Four of the questions Downer raises are classic examples of factual disputes implicating substantial agency expertise: 1) whether the areas in question were wetlands; 2) whether such wetlands were converted; 3) whether the conversion was commenced before December 23, 1985; and 4) whether the areas were artificial rather than natural wetlands. Our review of these questions, as the parties agree, is limited to a determination of whether the decisions were "arbitrary, capricious, an abuse of discretion, or otherwise not in accordance with law." 5 U.S.C. § 706(2)(A). This narrow review entails a "searching and careful" de novo review of the administrative record presented to determine "whether the decision was based on a consideration of the relevant factors and whether there has been a clear error of judgment." Marsh v. Oregon Natural Resources Council, 490 U.S. 360, 378 (1989).

To perform this review the court looks to whether the agency considered those factors Congress intended it to consider; whether the agency considered factors Congress did not intend it to consider; whether the agency failed entirely to consider an important aspect of the problem; whether the agency decision runs counter to the evidence before it; or whether there is such a lack of a rational connection between the facts found and the decision made that the disputed decision cannot "be ascribed to a difference in view or the product of agency expertise." Motor Vehicle Mfrs. Ass'n v. State Farm Mut. Auto. Ins. Co., 463 U.S. 29, 43 (1983). If the agency itself has not provided a reasoned basis for its action, the court may not supply one. Id.

Nonetheless, the reviewing court may not substitute its judgment for that of the agency and must give substantial deference to agency determinations. Id. This deference is particularly

-3- appropriate when the agency determination in issue concerns a subject within the agency's own area of expertise. Marsh, 490 U.S. at 377-78. An agency making fact-based determinations in its own field of expertise, particularly where those determinations are wrapped up with scientific judgments, must be permitted "to rely on the reasonable opinions of its own qualified experts even if, as an original matter, a court might find contrary views more persuasive." Id. at 378.

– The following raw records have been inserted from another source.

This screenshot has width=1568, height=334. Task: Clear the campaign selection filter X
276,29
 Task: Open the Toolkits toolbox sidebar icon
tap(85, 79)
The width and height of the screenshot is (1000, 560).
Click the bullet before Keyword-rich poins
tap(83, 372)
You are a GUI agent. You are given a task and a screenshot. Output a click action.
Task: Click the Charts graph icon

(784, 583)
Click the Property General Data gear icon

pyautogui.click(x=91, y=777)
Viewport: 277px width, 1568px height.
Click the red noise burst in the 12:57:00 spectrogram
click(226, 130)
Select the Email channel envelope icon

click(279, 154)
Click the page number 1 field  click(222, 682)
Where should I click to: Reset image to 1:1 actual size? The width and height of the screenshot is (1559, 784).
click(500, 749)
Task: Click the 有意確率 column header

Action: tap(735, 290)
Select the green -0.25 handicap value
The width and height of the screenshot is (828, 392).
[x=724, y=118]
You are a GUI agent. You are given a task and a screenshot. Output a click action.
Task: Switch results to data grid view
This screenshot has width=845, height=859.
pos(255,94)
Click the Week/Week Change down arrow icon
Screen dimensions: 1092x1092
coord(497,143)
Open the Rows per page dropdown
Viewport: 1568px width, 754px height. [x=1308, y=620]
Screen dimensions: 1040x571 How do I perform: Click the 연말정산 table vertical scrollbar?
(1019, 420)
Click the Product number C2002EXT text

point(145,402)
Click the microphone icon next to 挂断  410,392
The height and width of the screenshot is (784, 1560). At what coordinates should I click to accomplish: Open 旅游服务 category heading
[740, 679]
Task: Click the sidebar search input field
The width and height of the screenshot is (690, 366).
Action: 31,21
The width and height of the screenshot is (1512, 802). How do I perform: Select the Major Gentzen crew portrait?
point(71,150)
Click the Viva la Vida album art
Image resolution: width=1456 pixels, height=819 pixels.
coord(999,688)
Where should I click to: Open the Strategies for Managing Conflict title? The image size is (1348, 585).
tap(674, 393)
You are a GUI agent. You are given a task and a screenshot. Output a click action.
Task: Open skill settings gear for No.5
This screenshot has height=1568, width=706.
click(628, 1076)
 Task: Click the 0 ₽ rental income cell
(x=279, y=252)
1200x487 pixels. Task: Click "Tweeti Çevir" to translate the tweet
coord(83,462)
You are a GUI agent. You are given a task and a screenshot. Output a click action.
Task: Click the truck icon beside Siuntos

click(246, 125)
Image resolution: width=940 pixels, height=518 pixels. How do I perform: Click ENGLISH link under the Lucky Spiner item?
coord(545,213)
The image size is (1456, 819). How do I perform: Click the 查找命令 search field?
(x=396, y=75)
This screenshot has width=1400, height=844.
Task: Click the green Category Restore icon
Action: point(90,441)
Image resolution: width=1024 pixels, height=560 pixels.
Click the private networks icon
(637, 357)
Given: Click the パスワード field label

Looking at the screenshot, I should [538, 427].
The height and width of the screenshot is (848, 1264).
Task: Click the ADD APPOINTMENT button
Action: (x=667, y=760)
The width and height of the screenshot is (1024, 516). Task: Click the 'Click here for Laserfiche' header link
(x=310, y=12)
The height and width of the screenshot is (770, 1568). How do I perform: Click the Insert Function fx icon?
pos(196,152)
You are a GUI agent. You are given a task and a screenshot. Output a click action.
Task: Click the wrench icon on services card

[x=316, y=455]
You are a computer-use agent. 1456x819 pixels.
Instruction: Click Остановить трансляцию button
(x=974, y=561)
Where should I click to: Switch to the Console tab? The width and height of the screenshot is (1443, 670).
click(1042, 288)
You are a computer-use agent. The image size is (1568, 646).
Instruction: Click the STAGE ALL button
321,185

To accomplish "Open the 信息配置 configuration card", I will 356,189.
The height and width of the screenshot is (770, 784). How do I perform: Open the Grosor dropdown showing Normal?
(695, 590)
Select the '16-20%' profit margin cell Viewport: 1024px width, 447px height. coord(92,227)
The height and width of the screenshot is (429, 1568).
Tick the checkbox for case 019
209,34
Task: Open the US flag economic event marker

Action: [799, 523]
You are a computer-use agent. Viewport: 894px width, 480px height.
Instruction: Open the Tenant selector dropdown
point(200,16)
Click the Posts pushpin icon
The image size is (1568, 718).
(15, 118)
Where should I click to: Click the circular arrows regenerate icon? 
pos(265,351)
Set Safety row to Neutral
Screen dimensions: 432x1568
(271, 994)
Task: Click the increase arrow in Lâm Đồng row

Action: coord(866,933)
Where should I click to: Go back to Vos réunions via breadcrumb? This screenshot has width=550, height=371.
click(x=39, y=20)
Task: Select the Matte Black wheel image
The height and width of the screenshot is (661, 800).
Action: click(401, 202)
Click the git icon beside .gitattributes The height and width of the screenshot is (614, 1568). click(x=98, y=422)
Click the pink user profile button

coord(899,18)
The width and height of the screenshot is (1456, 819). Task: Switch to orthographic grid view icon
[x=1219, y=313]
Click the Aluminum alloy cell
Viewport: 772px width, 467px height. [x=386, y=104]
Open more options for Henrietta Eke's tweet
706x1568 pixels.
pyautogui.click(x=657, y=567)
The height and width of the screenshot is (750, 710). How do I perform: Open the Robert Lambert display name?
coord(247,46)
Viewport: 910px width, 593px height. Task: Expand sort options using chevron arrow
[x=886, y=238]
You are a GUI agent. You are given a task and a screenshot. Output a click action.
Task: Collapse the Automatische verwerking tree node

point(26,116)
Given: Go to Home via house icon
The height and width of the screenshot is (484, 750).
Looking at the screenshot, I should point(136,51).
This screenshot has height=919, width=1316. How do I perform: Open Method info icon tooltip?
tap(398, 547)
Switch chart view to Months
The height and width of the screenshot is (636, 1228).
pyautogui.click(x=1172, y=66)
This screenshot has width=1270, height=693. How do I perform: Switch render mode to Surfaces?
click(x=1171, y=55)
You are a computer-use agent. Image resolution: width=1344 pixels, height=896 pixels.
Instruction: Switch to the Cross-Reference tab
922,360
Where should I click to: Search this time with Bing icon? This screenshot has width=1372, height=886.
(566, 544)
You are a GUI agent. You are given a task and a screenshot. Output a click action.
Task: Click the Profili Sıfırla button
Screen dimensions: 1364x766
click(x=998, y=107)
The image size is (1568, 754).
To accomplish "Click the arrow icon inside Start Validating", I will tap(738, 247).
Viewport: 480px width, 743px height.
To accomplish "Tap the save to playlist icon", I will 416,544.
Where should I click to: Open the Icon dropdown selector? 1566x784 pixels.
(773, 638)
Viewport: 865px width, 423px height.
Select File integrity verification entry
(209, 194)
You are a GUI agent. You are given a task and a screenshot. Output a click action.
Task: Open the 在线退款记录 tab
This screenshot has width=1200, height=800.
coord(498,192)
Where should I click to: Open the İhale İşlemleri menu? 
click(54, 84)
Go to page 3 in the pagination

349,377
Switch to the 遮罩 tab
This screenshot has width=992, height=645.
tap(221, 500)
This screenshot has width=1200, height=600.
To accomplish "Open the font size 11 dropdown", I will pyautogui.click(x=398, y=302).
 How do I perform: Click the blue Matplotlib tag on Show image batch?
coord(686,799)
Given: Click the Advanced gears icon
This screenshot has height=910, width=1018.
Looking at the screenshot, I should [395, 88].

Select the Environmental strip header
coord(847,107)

B. Substantive Due Process

For Downer to lose his eligibility for USDA crop price supports, the agency must have determined that the land in issue was a wetland, that Downer converted the wetland, that the conversion did not start before December 23, 1985, and that Downer planted an agricultural commodity on the converted wetland.2 Downer does not dispute that he planted an agricultural commodity on the land in issue; he argues, however, that the agency findings on all the other points were arbitrary and capricious.

1. Wetland Determination

Under Swampbuster, the term "wetland" refers to land that

(A) has a predominance of hydric soils; (B) is inundated or saturated by surface or groundwater at a frequency and duration sufficient to support a prevalence of hydrophytic vegetation typically adapted for life in saturated soil conditions; and

(C) under normal circumstances does support a prevalence of such vegetation.

2 Downer also argues that the agency had to determine that the wetland was not artificially created in the first place. The agency argues this step is irrelevant and need not be performed. Because of our discussion in Part II. B.4. we need not resolve this issue.

-4- 16 U.S.C. § 3801 (a)(16). The administrative record establishes that the agency considered all three factors. The SCS took soil samples from the areas in dispute and used those samples to determine that the areas had a predominance of hydric soils.